__TASK DIRECTIONS__.
Could you retype the lines below, starting at the line holding "The image size" and stopping at the line holding "Select すべてのテンプレート in", inclusive? Copy them exactly and drop the images.

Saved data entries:
▶
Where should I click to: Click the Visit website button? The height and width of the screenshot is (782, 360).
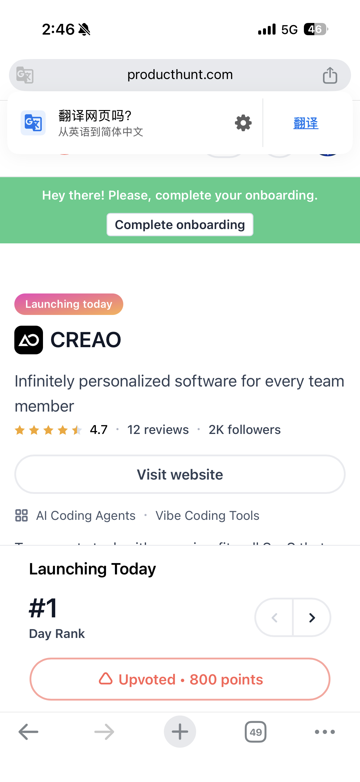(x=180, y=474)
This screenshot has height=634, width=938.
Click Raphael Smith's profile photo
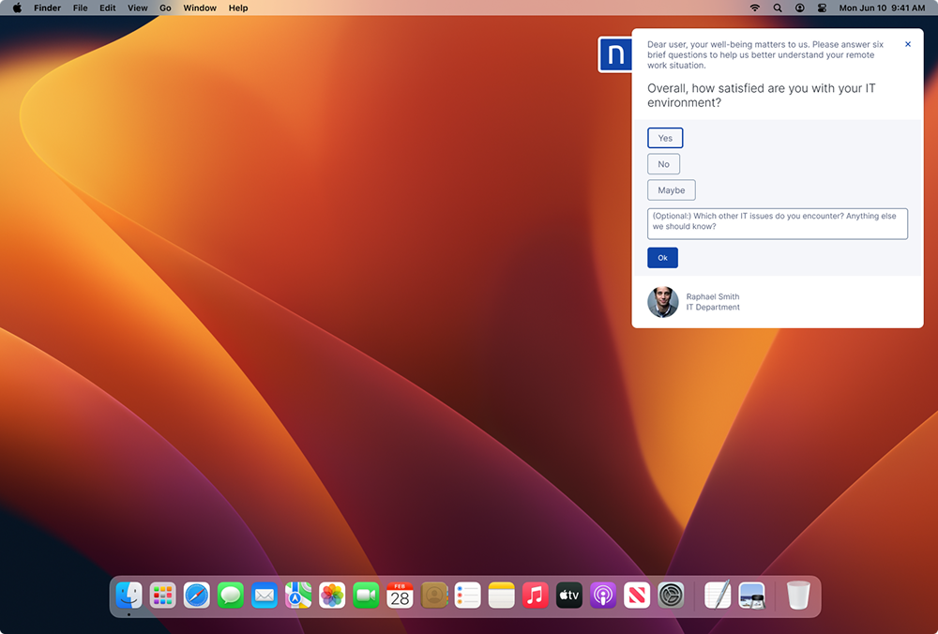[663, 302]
◀
▶
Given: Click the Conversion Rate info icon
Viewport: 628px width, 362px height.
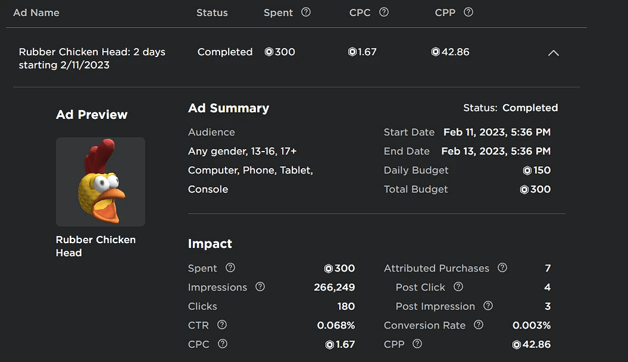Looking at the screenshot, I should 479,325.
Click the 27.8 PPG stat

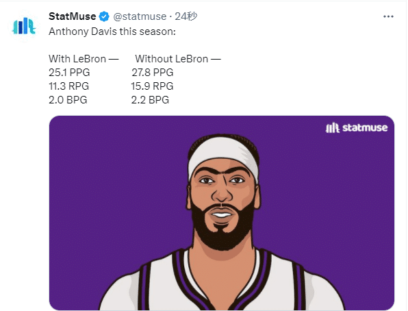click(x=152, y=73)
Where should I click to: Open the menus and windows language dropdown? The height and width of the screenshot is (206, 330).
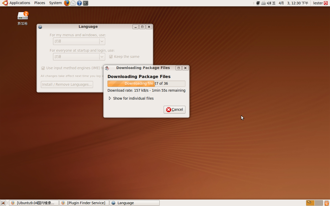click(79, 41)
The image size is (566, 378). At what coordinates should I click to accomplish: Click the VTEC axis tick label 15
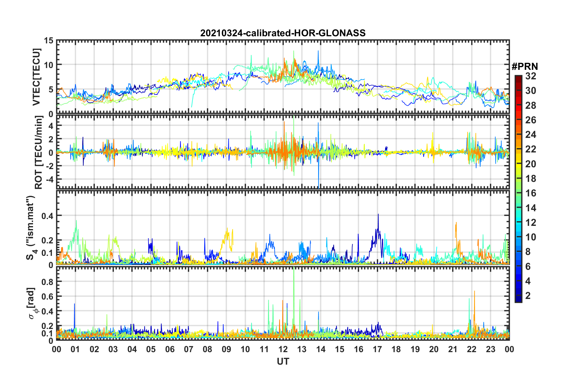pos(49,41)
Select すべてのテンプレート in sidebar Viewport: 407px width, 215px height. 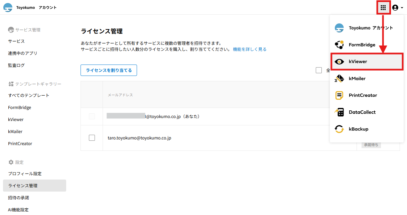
◀
__SOLUTION TO THE PROBLEM__.
The image size is (566, 378). At what coordinates should I click to accomplish: Click the VTEC axis tick label 15
pos(49,41)
Select すべてのテンプレート in sidebar Viewport: 407px width, 215px height. 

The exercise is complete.